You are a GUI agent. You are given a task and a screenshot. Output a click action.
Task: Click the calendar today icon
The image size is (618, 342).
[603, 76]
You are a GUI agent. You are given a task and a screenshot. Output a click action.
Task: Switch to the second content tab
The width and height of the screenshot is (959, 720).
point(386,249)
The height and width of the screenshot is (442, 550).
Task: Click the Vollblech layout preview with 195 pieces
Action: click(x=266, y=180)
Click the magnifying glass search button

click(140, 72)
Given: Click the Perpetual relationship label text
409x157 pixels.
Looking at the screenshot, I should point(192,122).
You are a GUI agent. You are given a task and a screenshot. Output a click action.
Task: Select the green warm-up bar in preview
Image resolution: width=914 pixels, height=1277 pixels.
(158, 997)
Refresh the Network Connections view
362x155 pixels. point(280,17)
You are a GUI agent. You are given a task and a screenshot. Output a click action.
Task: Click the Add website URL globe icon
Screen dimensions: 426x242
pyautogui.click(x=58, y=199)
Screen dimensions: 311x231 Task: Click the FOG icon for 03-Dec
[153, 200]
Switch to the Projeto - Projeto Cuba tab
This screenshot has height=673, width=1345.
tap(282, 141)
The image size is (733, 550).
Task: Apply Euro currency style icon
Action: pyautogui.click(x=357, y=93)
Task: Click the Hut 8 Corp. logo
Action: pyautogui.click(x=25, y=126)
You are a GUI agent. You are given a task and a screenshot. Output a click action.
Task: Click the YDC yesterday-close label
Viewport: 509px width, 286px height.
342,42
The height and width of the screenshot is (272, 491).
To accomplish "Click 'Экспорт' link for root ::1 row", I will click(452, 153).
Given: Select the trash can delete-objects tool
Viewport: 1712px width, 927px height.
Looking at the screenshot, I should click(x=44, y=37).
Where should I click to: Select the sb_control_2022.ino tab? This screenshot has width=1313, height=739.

→ **STATED TASK**
Please list every line in the records above that contains the word "Switch".

→ **RESULT OF THIS TASK**
Task: Switch to the second content tab
Switch to the Projeto - Projeto Cuba tab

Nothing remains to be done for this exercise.